In 1956, Ormerod Greenwood, working on a translation of Gawain, made the suggestion that the author of Pearl and Gawain was one of the Masseys of Sale. He suggested Hugh Massey, based on a number of puns he found incorporated in Pearl (in addition to the "Hugo de" inscription in Cotton MS Nero A X) Given the obvious link through the name "Hugh", Hugh Massey has been conflated with Huchoun by some academics.

A later suggestion is John Massey of Cotton, Cheshire; this was first put forward by Nolan and Farley-Hills in 1971. John Massey's authorship is further supported, according to Nolan, by one of Thomas Hoccleve's poems, in which Hoccleve mentions "my maister Massy", indicating him to be a fearsome critic of poetic metre. The attribution to John Massey is not, however, widely supported by modern critics of the poem.

===John Stanley===
Andrew Breeze has suggested Sir John Stanley (c. 1350–1414) as a possible identity for the poet. He was a Knight of the Garter, and the presence at the end of Sir Gawain of the Garter motto Honi soit qui mal y pense (there rendered hony soyt qui mal pence) is put forward in support. He was also familiar with hunting and armoury, as described in Gawain, and came from the appropriate part of England. This theory follows on from Gervase Mathews proposal of Stanley as the poet's patron.

===Richard Newton===
Bennett (1979) suggested that Sir Gawain was written by an ancestor of the north-western landowner Humphrey Newton, who appears to have been familiar with the poem in the 16th century. Richard Newton, some of whose occasional verse in the late fourteenth century has survived, was suggested as a candidate, based on perceived stylistic similarities of his work to parts of Sir Gawain. The theory was not widely accepted.

################

**Task to carry out**
From the passage above on who wrote Pearl and Sir Gawain, list every person put forward as the poet. The lines that follow are not needed for this.

**Dataset excerpt**
################

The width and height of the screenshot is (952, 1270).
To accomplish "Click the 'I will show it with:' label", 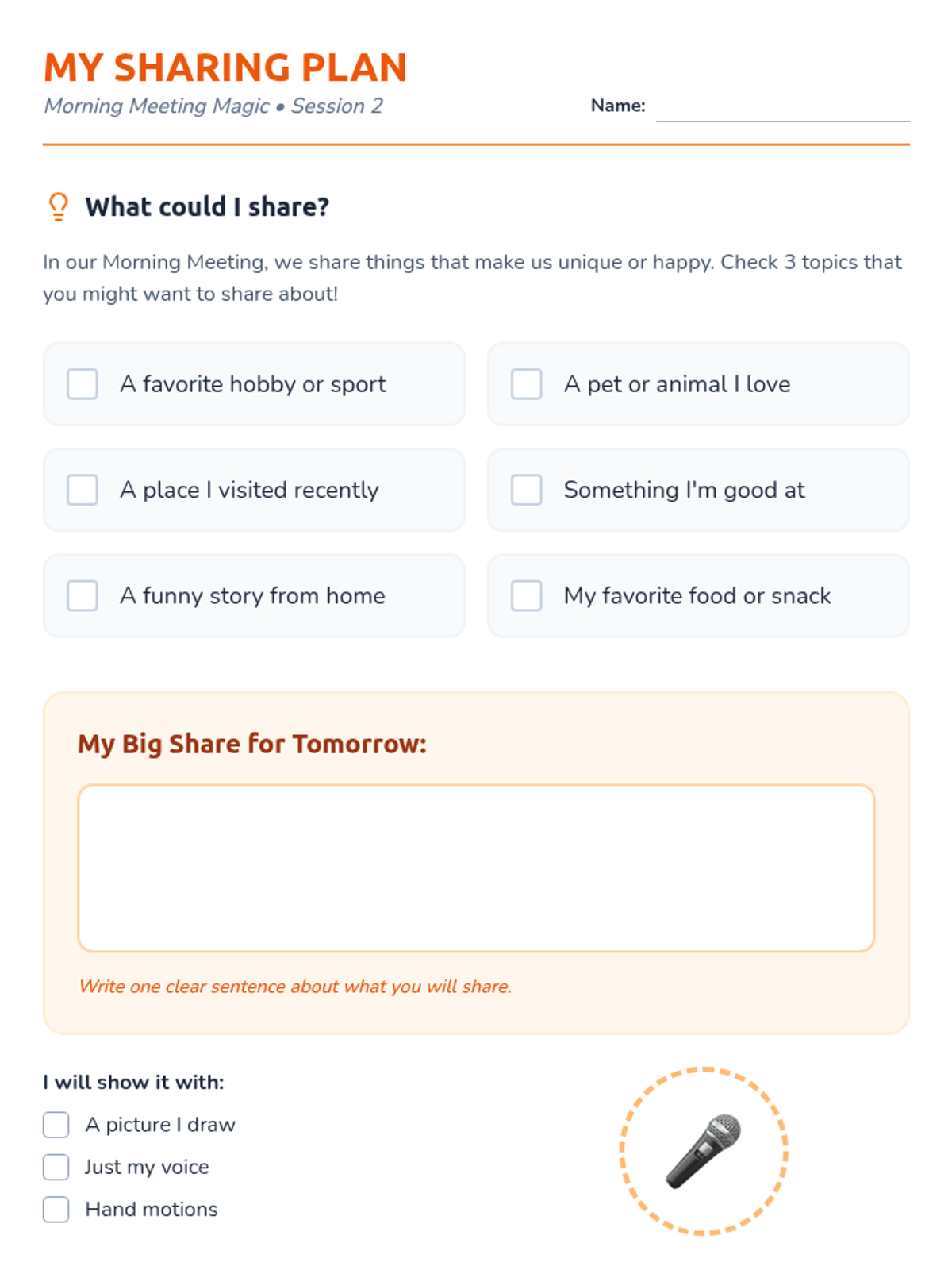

################

**Solution for this task**
- Hugh Massey
- John Massey of Cotton, Cheshire
- Sir John Stanley
- Richard Newton